Found via google news archive search

Words In Action

Hyperallergic.com has several photos of Sunday, December 19, 2010, action in NYC.  The protesters marched  to the Cooper-Hewitt National Design Museum, operated by the Smithsonian.

Silence = Death
Smithsonian Stop the Censorship ART+

Consequences of Censorship

"The Andy Warhol Foundation, which part-funded the exhibition and other exhibitions at the Smithsonian, wrote a letter to Clough on December 13 stating that if the video was not replaced, the Foundation "will cease funding future exhibitions at all Smithsonian institutions."" from an Andy Warhol Foundation Pittsburg is ART press release
The pdf also includes screening schedules for A Fire In My Belly by supporting Pittsburgh arts institutions.

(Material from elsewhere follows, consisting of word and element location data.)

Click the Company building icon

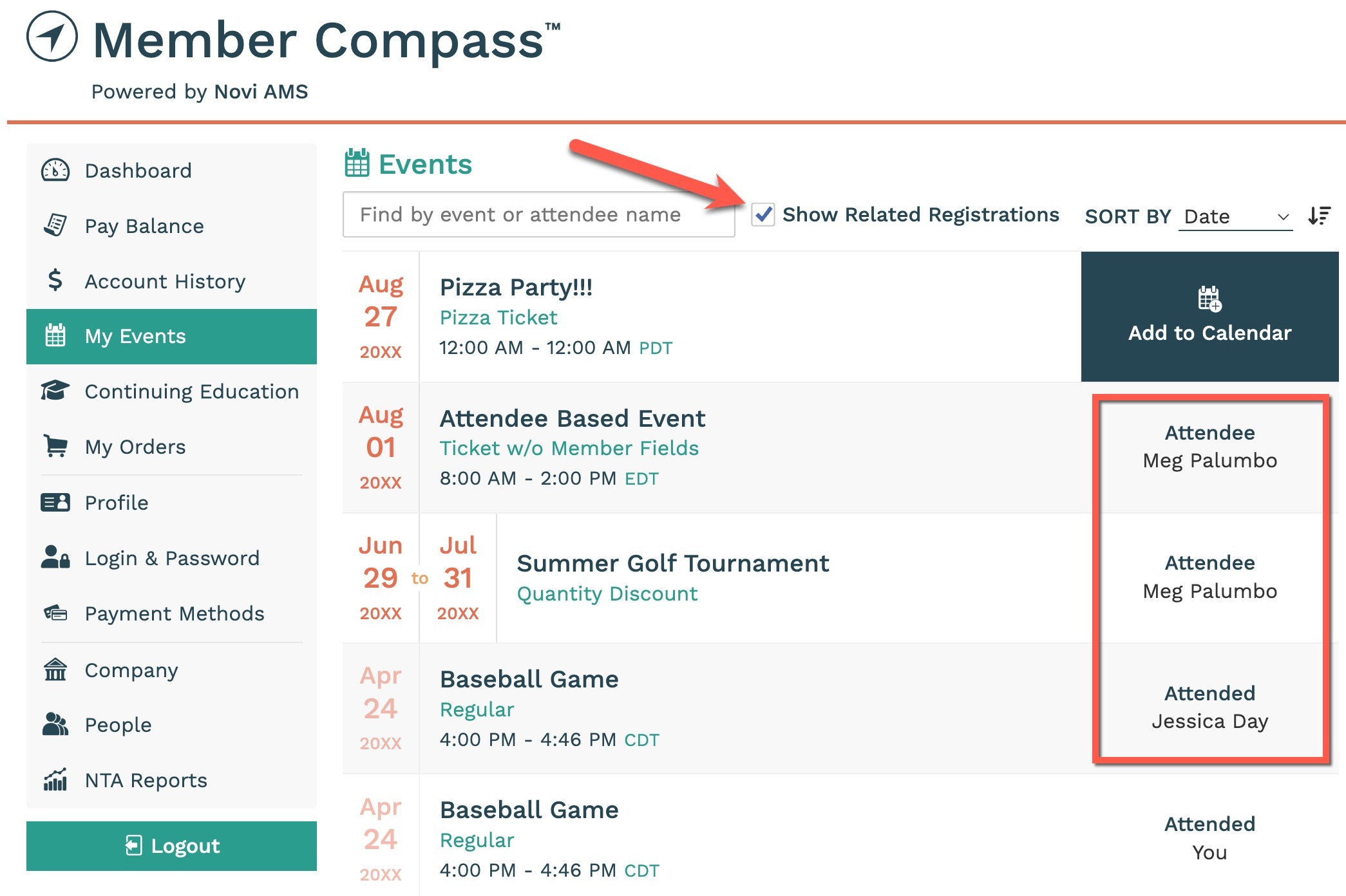tap(55, 669)
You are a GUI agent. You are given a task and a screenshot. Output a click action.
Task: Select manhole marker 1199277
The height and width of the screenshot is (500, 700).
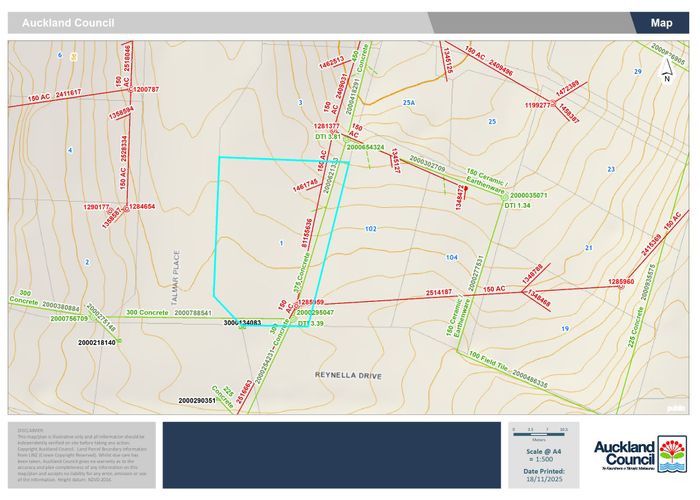pyautogui.click(x=554, y=104)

Mattress Factory Museum, 500 Sampsonia Way, Tuesday through Saturday, 10 a.m. to 5 p.m.; Sunday 1 - 5 p.m., Screening continuous, through February 13.
Wood Street Galleries, 601 Wood Street, Wednesday and Thursday 11 a.m. - 6 p.m., Friday and Saturday 11 a.m. - 8 p.m., Sunday 11 a.m. - 5 p.m. Screening continuous, through January 30.

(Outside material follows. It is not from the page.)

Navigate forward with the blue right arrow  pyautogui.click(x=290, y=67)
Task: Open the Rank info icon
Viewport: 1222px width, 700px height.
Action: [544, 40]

Read more at warhol.org: http://www.warhol.org/webcalendar/event.aspx?id=2242#ixzz18xv27oZX

World Class Hero

Philippa P.B. Hughes at The Pinkline Project describes Patti Smith's performance and words of tribute to David Wojnarowicz at the National Portrait Gallery on Saturday in Patti Smith is still a hero
"Her best line of the day: "I imagine Jesus coming back and embracing the ants and being appalled by the crucifix." "

Wednesday, December 22, 2010

A Camera In Some Hands Can Preserve An Alternate History

This space is an attempt to gather information about David Wojnarowicz, as his art continues to influence "the social landscape".  I also plan to go off on completely unrelated tangents, personal, political and otherwise.  For my birthday in 1992 I was given Wojnarowicz's Close to the Knives and have considered him an idol and influence ever since.
"A camera in some hands can preserve an alternate history."  This quote is from CttK but I just read it in Brush Fires in the Social Landscape, the fabulous Aperture 137.  I'm pleased to see him (what shall I call him? how many times can i type David, Wojnarowicz, DW?, W?, Waje(no)) spreading.